Por su parte en los barrios populares las madres rogaban por los hijos vivos, muchachos que se rebuscaban la vida de manera incierta, otras por sus hijos caídos en esa lucha, por sus hijas descarriadas, desaparecidas o por las encontradas en alguna cuneta de la carretera, cuando ya no satisfacían a sus protectores. No hubo familia en Medellín que no llorara un ser querido. Fue el precio de la entrega desmedida a esa contracultura mafiosa.

Con el paso de los años, a Laura le llegaron muchas decepciones, rupturas, abandonos, desengaños y situaciones irrepetibles las cuales no logra alejar de su mente por lo azarosas y dolorosas que fueron, no sabe como salió airosa.
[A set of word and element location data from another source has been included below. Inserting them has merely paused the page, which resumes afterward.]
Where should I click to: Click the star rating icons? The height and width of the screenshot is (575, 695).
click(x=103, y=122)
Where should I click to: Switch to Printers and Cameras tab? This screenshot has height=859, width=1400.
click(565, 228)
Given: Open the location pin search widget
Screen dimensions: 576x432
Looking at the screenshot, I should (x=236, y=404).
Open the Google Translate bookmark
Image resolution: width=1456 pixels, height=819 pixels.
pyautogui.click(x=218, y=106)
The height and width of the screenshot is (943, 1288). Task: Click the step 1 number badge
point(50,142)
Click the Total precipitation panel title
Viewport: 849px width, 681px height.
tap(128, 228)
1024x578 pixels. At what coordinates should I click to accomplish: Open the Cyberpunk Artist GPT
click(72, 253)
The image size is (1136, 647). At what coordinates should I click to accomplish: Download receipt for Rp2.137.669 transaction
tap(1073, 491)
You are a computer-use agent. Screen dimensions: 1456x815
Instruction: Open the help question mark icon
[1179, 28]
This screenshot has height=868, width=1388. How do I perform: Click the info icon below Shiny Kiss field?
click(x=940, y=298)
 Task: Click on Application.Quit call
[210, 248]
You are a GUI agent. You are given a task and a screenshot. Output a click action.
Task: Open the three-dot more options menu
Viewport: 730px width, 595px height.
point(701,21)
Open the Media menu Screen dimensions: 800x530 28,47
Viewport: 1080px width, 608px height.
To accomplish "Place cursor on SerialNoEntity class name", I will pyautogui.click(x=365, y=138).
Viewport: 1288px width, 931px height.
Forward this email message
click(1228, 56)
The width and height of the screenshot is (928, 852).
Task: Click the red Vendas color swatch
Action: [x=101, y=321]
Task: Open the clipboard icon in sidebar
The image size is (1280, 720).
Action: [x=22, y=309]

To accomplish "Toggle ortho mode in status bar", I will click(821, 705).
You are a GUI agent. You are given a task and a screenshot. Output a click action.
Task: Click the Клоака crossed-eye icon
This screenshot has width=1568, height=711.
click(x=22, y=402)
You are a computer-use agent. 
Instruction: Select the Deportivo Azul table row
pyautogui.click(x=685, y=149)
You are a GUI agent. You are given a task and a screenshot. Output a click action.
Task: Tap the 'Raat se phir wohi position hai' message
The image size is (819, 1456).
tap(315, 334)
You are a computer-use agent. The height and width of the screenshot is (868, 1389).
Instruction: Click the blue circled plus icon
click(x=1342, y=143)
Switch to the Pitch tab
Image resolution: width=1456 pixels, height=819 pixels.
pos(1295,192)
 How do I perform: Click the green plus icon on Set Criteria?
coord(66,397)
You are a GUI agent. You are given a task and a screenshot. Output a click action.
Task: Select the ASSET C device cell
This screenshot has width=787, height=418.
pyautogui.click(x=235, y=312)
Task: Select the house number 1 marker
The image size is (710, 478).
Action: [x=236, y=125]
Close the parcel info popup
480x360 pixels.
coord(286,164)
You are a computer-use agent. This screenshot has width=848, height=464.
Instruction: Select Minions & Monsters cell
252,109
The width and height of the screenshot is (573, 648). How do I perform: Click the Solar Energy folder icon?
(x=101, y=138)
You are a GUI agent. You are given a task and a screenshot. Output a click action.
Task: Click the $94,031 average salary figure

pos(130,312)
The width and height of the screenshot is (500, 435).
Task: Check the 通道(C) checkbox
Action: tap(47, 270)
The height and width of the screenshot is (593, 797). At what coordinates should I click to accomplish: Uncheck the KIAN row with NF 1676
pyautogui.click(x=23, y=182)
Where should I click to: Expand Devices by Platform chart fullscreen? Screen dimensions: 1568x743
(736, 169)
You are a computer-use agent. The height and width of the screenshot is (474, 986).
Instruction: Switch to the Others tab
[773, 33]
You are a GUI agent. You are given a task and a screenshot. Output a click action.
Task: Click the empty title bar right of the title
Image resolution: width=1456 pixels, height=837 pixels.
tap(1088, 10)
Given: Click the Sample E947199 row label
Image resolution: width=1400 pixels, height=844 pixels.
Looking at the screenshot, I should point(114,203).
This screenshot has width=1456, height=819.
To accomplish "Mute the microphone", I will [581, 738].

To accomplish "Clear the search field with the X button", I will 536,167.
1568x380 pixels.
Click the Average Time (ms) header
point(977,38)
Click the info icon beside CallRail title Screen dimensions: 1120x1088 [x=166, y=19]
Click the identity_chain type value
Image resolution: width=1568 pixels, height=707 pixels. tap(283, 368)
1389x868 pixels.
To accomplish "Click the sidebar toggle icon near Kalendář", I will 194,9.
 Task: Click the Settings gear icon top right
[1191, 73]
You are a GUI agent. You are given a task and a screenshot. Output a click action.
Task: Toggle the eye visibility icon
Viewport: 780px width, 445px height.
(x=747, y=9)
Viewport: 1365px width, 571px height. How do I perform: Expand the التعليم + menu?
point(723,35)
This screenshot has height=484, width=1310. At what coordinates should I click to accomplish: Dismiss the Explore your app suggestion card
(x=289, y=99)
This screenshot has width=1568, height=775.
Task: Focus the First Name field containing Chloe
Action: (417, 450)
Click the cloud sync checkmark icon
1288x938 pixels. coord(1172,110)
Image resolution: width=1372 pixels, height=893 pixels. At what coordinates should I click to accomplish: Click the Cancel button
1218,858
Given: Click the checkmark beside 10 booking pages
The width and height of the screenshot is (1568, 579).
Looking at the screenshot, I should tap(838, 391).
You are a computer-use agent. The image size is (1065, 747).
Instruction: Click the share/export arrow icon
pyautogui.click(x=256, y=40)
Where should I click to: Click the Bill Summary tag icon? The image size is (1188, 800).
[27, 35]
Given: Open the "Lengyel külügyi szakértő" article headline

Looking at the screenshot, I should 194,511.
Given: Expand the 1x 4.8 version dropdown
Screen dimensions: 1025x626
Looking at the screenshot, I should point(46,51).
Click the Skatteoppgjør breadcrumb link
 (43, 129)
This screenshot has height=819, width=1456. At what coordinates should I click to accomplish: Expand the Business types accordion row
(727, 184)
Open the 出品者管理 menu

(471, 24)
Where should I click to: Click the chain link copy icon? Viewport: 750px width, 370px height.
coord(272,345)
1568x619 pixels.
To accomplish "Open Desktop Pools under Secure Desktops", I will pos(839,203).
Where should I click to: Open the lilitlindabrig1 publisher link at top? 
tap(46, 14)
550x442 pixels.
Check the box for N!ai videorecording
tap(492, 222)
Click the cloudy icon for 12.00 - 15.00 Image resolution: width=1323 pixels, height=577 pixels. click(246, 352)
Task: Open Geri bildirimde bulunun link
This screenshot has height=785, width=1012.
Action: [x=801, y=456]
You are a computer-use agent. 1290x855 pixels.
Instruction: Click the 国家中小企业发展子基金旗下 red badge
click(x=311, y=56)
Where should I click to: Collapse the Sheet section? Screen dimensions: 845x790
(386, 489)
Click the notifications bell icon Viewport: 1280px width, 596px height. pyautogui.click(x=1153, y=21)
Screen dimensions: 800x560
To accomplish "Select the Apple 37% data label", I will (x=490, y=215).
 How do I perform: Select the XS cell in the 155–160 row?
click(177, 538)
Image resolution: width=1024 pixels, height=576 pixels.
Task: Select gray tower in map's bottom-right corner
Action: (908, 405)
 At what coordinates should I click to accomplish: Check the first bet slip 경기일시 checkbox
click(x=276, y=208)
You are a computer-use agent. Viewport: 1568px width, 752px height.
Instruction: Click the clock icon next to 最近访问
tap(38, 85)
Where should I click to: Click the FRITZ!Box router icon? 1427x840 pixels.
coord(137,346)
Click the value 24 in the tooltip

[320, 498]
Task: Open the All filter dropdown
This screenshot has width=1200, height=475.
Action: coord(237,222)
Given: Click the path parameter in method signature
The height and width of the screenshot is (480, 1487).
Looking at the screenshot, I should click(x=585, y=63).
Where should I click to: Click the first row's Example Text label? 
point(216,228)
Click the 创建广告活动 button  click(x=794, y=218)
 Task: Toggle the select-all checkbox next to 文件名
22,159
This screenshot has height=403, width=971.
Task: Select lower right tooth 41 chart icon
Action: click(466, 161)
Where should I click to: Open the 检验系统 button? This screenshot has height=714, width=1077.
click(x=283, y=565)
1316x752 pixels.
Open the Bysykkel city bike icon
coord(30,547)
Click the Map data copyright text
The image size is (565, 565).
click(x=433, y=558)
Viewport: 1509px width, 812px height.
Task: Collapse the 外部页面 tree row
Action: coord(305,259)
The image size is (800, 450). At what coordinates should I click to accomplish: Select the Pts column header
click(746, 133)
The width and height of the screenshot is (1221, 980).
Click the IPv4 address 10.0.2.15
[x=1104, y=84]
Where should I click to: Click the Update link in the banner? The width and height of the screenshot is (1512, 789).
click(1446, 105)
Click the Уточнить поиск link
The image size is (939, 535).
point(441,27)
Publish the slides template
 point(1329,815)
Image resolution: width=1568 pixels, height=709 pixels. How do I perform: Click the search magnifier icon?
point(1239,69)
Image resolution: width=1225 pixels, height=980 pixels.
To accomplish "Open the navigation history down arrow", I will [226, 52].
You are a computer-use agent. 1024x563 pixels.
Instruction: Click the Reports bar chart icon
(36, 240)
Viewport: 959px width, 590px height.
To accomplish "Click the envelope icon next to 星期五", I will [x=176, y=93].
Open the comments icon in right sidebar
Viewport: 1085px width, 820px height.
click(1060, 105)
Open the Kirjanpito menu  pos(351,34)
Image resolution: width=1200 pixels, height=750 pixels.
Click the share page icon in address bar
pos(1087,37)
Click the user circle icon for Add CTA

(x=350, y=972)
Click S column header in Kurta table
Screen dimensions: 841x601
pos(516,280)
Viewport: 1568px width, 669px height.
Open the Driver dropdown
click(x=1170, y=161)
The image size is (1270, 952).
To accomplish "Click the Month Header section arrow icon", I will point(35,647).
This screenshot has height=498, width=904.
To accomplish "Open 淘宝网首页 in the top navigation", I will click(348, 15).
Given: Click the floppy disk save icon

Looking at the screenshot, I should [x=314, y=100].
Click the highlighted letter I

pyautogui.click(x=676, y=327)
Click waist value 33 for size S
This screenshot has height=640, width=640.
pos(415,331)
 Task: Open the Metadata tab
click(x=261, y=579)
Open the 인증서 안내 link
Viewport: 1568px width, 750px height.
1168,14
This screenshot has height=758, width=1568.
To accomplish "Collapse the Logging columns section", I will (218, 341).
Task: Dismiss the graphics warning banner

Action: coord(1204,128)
Ahora en plena madurez sabe que la mayoría de las decisiones importantes, se dejaban al calor del momento, sin medir su trascendencia:

Quizás era eso lo que le había ocurrido a su enemigo en el momento decisivo, el instante en el cual había jugado con su vida como si se tratara de algo sin importancia. Si estaba vivo, como aseguraban algunos, recordaría aquel momento con tanta intensidad como ella. Era probable que se arrepintiera de la decisión adoptada. No tenía por qué haberla dejado vivir, como tampoco tenía por qué haberle dado muerte.

Esta historia publicada en 2009, fue el modelo que se expandió por todo el país, y que no ha sido posible erradicar a pesar de la captura o eliminación de los jefes de cada época. Primero fue Carlos Ledher, capturado y extraditado en 1987,  y se dijo había sido un golpe para acabar con el narcotráfico, luego en 1989, Rodriguez Gacha fue abatido, e igual comentario. En 1993 le tocó el turno a Pablo Escobar, se afirmó lo mismo. En 1995 les llegó el turno a los Rodriguez Orejuela y los extraditaron, después de un largo etcétera en la lista del último gran capo capturado, el negocio sigue vigente. Estamos ante el fenómeno de la hidra.  En la mitología griega, la Hidra era un antiguo y despiadado monstruo acuático  con forma de serpiente policéfala  y aliento venenoso. La Hidra poseía la virtud de regenerar dos cabezas por cada una que perdía o le era amputada.

Ellos también aprendieron de esta orgia sangrienta, ya son más discretos, menos visibles, menos ostentosos, pero más agresivos en la participación política y económica. Han hecho pactos de conveniencia con las demás fuerzas oscuras, llámense guerrilla, paramilitarismo o delincuencia común y aun inciden en las fuerzas legítimamente constituidas.